Expected Goals in Lacrosse - Support Vector Machines
Welcome Message and Introduction
This lesson introduces students to Logistic Regression and Support Vector Machines (SVMs) in modeling an Expected Goals Model using lacrosse location data. The main focus of the lesson is comparing performance between logistic regression and SVM for an imbalanced data set, and how to approach class imbalance scenarios. In this lesson we will explore Premier Lacrosse League shot location data from the first three years of the league (2019-2021).
Welcome video:
Lesson Objectives
- Explain the structure of an Expected Goals (xG) model and evaluate its usefulness in lacrosse analytics.
- Interpret logistic regression models and analyze the meaning of their coefficients in context.
- Compare and contrast Support Vector Machines (SVMs), including their key advantages and limitations.
- Construct and evaluate a baseline (dummy) model for performance comparison.
- Diagnose class imbalance in sports datasets and apply appropriate techniques to address it, justifying their impact on model performance.
Data
This module uses Premier Lacrosse League shot location data from the first three years of the league, 2019-2021. Students use shot location information to model whether a shot results in a goal and to explore how shot distance, shot angle, and assisted/unassisted status relate to scoring outcomes.
Module Files
The full module materials are linked below.
Module
This shell page provides access to the module materials. Download the student-facing PDF, lesson code notebook, and supporting data file above to complete the activity.

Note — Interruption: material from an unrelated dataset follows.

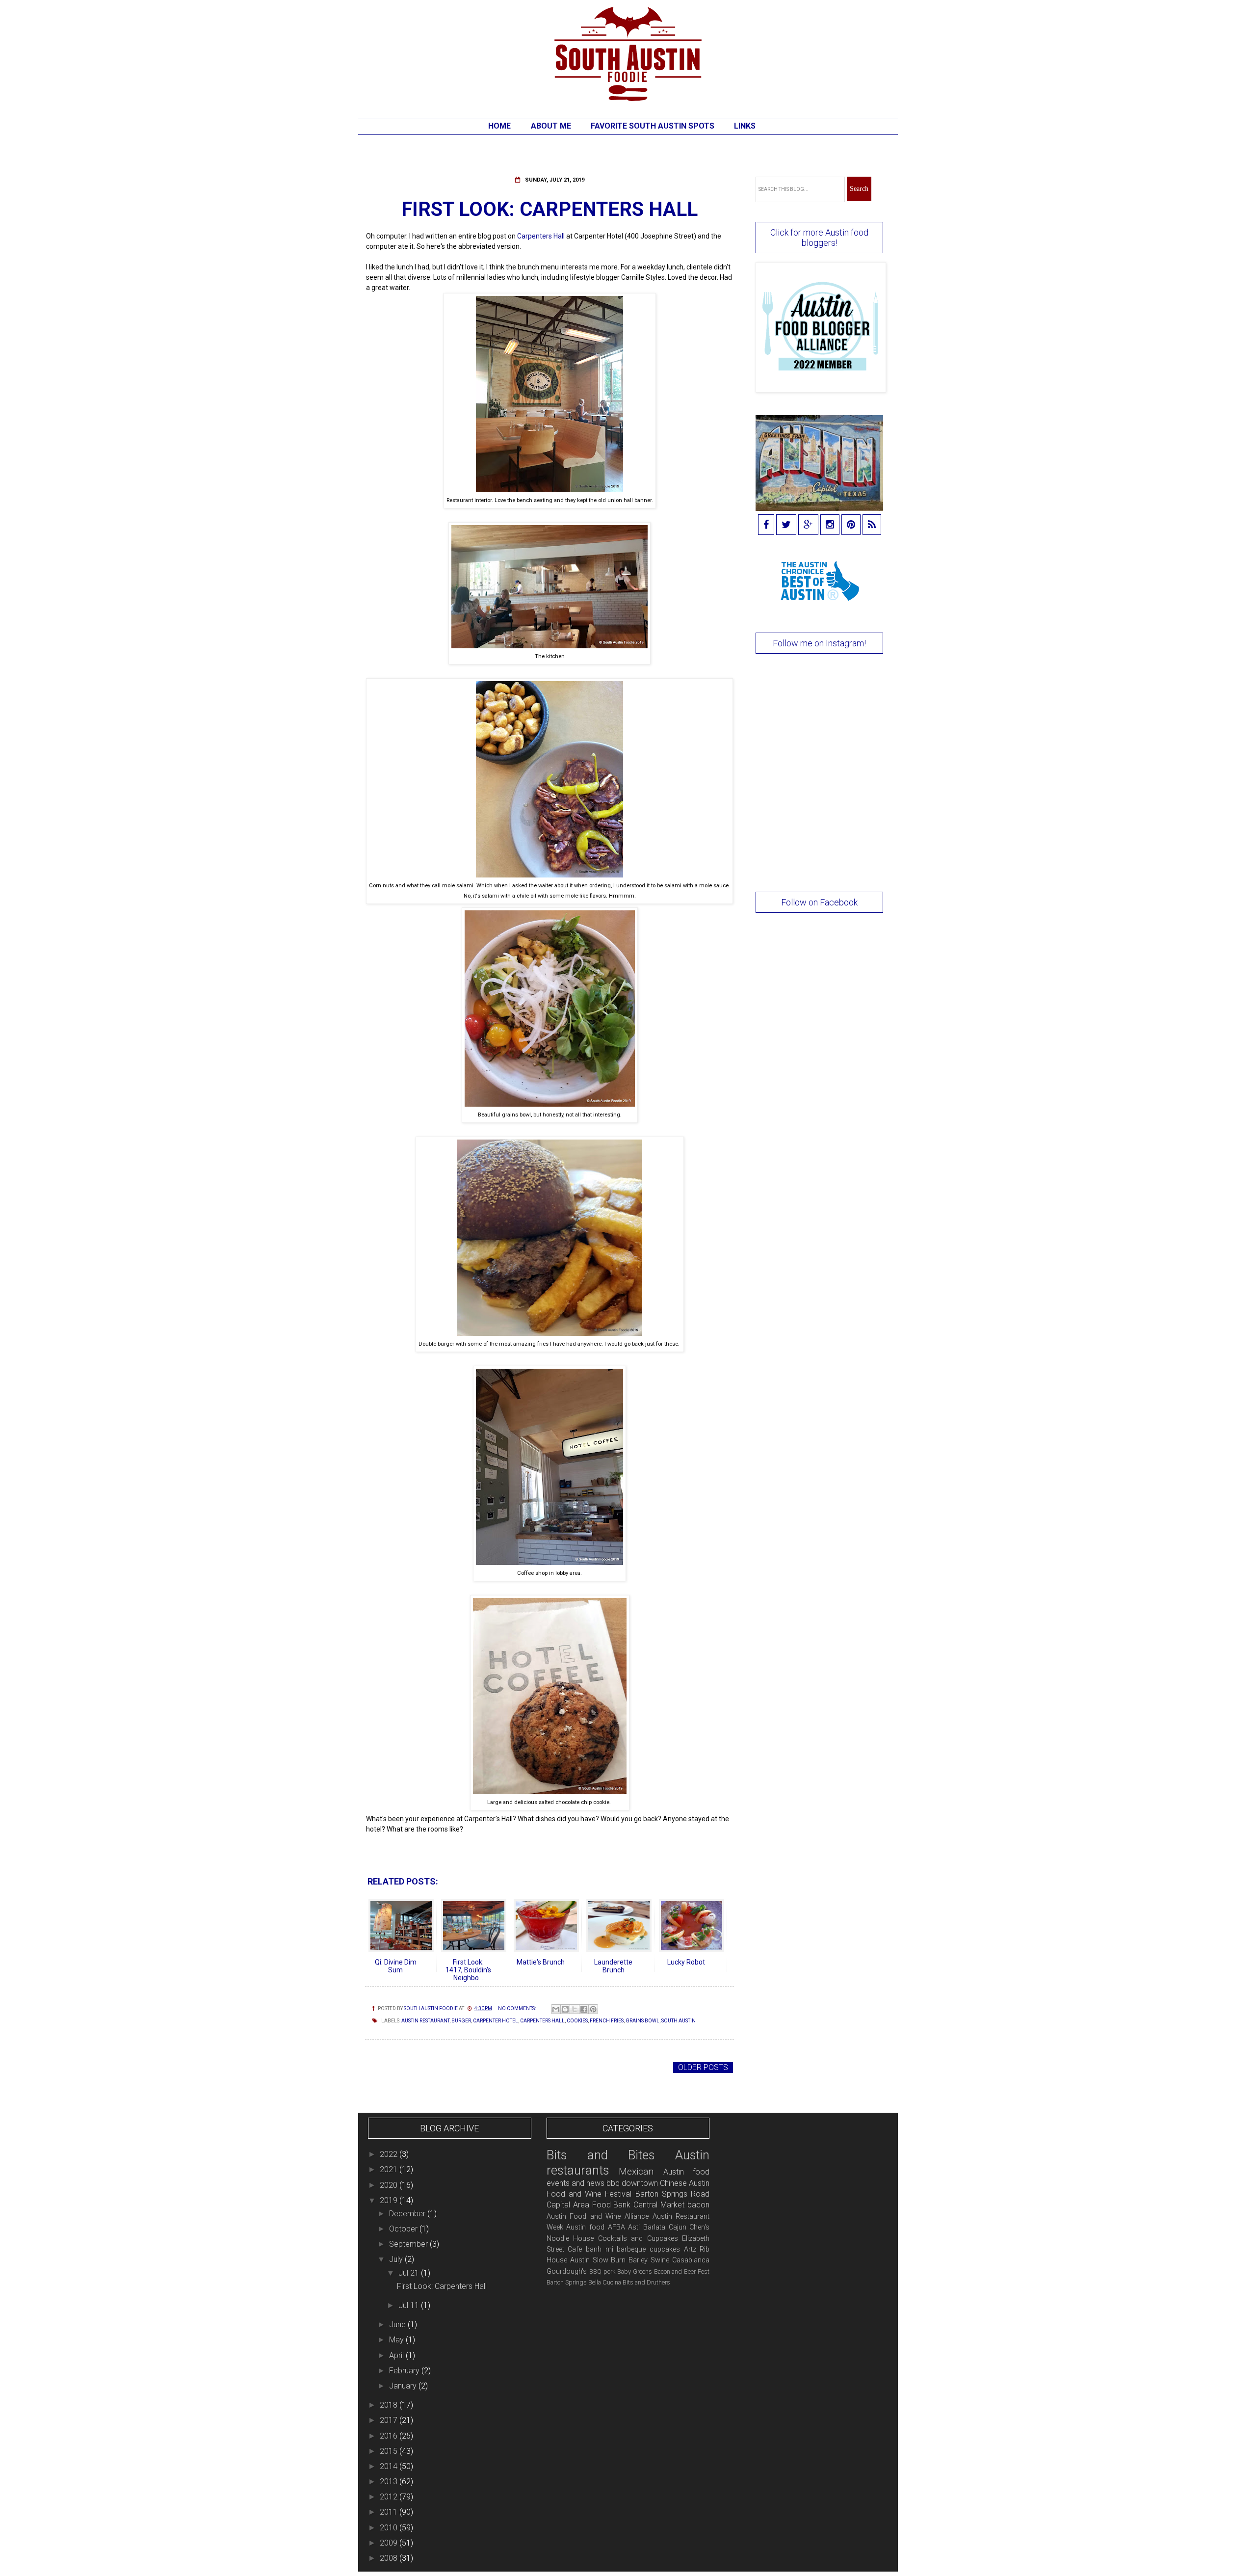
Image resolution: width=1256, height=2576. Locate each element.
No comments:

To run the notebook, users will need a Python environment with packages such as pandas, numpy, matplotlib, scikit-learn, and plotly.
Summary
In this module, students build and evaluate expected goals models using lacrosse shot location data. The activity introduces logistic regression, Support Vector Machines, baseline dummy models, ROC/AUC, and the challenges of modeling an imbalanced outcome where goals are relatively rare compared with non-goals.